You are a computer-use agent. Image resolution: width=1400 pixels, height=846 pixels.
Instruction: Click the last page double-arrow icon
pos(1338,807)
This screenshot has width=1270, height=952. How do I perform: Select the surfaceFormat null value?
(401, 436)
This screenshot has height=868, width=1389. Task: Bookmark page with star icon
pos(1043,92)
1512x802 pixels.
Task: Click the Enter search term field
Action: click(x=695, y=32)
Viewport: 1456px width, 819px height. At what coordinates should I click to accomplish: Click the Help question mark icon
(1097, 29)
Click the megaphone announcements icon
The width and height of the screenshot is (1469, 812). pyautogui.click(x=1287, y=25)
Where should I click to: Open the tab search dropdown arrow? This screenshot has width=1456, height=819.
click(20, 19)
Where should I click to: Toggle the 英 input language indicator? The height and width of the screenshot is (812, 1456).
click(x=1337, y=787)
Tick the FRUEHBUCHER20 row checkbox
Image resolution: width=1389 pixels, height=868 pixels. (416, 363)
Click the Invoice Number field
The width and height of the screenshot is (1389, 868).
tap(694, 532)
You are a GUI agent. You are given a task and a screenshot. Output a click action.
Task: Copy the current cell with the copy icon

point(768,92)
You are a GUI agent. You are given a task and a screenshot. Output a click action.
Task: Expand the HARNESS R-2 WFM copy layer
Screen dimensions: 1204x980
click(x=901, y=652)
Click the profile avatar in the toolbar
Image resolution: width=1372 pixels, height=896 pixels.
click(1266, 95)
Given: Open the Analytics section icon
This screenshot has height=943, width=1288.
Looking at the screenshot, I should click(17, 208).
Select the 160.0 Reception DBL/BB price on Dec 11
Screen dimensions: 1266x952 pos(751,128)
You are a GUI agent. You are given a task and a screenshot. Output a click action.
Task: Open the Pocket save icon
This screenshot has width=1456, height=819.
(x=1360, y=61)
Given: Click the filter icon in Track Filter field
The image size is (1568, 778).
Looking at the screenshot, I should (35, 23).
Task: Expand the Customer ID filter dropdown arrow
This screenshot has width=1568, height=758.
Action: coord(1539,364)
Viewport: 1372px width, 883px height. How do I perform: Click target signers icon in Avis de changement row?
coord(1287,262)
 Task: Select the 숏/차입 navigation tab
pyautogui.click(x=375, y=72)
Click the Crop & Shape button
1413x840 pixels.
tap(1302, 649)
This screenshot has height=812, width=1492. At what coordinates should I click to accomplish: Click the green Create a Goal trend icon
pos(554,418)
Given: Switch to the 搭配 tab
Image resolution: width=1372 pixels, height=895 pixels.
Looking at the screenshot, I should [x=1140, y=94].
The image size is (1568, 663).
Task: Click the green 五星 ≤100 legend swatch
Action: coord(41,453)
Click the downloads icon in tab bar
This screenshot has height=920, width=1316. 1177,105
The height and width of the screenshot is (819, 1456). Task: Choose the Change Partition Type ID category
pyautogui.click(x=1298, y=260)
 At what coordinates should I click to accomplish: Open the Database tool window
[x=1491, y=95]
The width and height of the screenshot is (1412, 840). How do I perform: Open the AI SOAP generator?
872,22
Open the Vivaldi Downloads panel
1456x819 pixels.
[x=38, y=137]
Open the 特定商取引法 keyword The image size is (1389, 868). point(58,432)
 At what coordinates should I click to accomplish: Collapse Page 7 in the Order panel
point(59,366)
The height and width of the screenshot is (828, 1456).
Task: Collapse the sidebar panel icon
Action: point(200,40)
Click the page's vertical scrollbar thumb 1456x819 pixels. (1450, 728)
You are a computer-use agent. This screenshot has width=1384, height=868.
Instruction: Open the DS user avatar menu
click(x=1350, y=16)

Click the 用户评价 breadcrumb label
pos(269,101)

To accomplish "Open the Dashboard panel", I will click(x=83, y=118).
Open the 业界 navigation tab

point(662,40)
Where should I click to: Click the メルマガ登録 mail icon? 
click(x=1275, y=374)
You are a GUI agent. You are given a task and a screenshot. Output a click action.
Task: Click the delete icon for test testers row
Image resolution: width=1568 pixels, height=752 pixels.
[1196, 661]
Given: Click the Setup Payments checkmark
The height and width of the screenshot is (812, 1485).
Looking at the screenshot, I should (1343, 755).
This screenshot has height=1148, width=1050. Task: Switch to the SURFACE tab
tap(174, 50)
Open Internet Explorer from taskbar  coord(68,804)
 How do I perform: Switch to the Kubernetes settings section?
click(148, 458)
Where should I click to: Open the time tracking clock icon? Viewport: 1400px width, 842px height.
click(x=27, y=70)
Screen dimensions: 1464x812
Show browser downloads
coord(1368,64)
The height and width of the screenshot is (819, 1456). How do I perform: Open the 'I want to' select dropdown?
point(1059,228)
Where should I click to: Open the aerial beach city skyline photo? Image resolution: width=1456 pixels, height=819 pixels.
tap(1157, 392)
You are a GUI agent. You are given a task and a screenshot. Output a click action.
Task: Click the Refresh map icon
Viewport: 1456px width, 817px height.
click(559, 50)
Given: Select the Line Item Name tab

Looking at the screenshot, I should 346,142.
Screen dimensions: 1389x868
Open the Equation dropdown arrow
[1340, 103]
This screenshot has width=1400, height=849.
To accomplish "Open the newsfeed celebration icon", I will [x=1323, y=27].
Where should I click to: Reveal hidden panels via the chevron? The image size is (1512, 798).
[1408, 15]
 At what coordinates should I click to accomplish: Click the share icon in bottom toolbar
*****
__PROBLEM REQUIREMENTS__
Please output all of the entries without changing a single character.

__TASK SOLUTION__
You are a computer-use agent. Image resolution: width=1400 pixels, height=846 pixels.
Instruction: Click the last page double-arrow icon
pos(1338,807)
This screenshot has width=1270, height=952. How do I perform: Select the surfaceFormat null value?
(401, 436)
This screenshot has height=868, width=1389. Task: Bookmark page with star icon
pos(1043,92)
1512x802 pixels.
Task: Click the Enter search term field
Action: click(x=695, y=32)
Viewport: 1456px width, 819px height. At what coordinates should I click to accomplish: Click the Help question mark icon
(1097, 29)
Click the megaphone announcements icon
The width and height of the screenshot is (1469, 812). pyautogui.click(x=1287, y=25)
Where should I click to: Open the tab search dropdown arrow? This screenshot has width=1456, height=819.
click(20, 19)
Where should I click to: Toggle the 英 input language indicator? The height and width of the screenshot is (812, 1456).
click(x=1337, y=787)
Tick the FRUEHBUCHER20 row checkbox
Image resolution: width=1389 pixels, height=868 pixels. (416, 363)
Click the Invoice Number field
The width and height of the screenshot is (1389, 868).
tap(694, 532)
You are a GUI agent. You are given a task and a screenshot. Output a click action.
Task: Copy the current cell with the copy icon

point(768,92)
You are a GUI agent. You are given a task and a screenshot. Output a click action.
Task: Expand the HARNESS R-2 WFM copy layer
Screen dimensions: 1204x980
click(x=901, y=652)
Click the profile avatar in the toolbar
Image resolution: width=1372 pixels, height=896 pixels.
click(1266, 95)
Given: Open the Analytics section icon
This screenshot has height=943, width=1288.
Looking at the screenshot, I should click(17, 208).
Select the 160.0 Reception DBL/BB price on Dec 11
Screen dimensions: 1266x952 pos(751,128)
You are a GUI agent. You are given a task and a screenshot. Output a click action.
Task: Open the Pocket save icon
This screenshot has width=1456, height=819.
(x=1360, y=61)
Given: Click the filter icon in Track Filter field
The image size is (1568, 778).
Looking at the screenshot, I should (35, 23).
Task: Expand the Customer ID filter dropdown arrow
This screenshot has width=1568, height=758.
Action: coord(1539,364)
Viewport: 1372px width, 883px height. How do I perform: Click target signers icon in Avis de changement row?
coord(1287,262)
 Task: Select the 숏/차입 navigation tab
pyautogui.click(x=375, y=72)
Click the Crop & Shape button
1413x840 pixels.
tap(1302, 649)
This screenshot has height=812, width=1492. At what coordinates should I click to accomplish: Click the green Create a Goal trend icon
pos(554,418)
Given: Switch to the 搭配 tab
Image resolution: width=1372 pixels, height=895 pixels.
Looking at the screenshot, I should [x=1140, y=94].
The image size is (1568, 663).
Task: Click the green 五星 ≤100 legend swatch
Action: coord(41,453)
Click the downloads icon in tab bar
This screenshot has height=920, width=1316. 1177,105
The height and width of the screenshot is (819, 1456). Task: Choose the Change Partition Type ID category
pyautogui.click(x=1298, y=260)
 At what coordinates should I click to accomplish: Open the Database tool window
[x=1491, y=95]
The width and height of the screenshot is (1412, 840). How do I perform: Open the AI SOAP generator?
872,22
Open the Vivaldi Downloads panel
1456x819 pixels.
[x=38, y=137]
Open the 特定商取引法 keyword The image size is (1389, 868). point(58,432)
 At what coordinates should I click to accomplish: Collapse Page 7 in the Order panel
point(59,366)
The height and width of the screenshot is (828, 1456).
Task: Collapse the sidebar panel icon
Action: point(200,40)
Click the page's vertical scrollbar thumb 1456x819 pixels. (1450, 728)
You are a computer-use agent. This screenshot has width=1384, height=868.
Instruction: Open the DS user avatar menu
click(x=1350, y=16)

Click the 用户评价 breadcrumb label
pos(269,101)

To accomplish "Open the Dashboard panel", I will click(x=83, y=118).
Open the 业界 navigation tab

point(662,40)
Where should I click to: Click the メルマガ登録 mail icon? 
click(x=1275, y=374)
You are a GUI agent. You are given a task and a screenshot. Output a click action.
Task: Click the delete icon for test testers row
Image resolution: width=1568 pixels, height=752 pixels.
[1196, 661]
Given: Click the Setup Payments checkmark
The height and width of the screenshot is (812, 1485).
Looking at the screenshot, I should (1343, 755).
This screenshot has height=1148, width=1050. Task: Switch to the SURFACE tab
tap(174, 50)
Open Internet Explorer from taskbar  coord(68,804)
 How do I perform: Switch to the Kubernetes settings section?
click(148, 458)
Where should I click to: Open the time tracking clock icon? Viewport: 1400px width, 842px height.
click(x=27, y=70)
Screen dimensions: 1464x812
Show browser downloads
coord(1368,64)
The height and width of the screenshot is (819, 1456). How do I perform: Open the 'I want to' select dropdown?
point(1059,228)
Where should I click to: Open the aerial beach city skyline photo? Image resolution: width=1456 pixels, height=819 pixels.
tap(1157, 392)
You are a GUI agent. You are given a task and a screenshot. Output a click action.
Task: Click the Refresh map icon
Viewport: 1456px width, 817px height.
click(559, 50)
Given: Select the Line Item Name tab

Looking at the screenshot, I should 346,142.
Screen dimensions: 1389x868
Open the Equation dropdown arrow
[1340, 103]
This screenshot has width=1400, height=849.
To accomplish "Open the newsfeed celebration icon", I will [x=1323, y=27].
Where should I click to: Reveal hidden panels via the chevron? The image size is (1512, 798).
[1408, 15]
 At what coordinates should I click to accomplish: Click the share icon in bottom toolbar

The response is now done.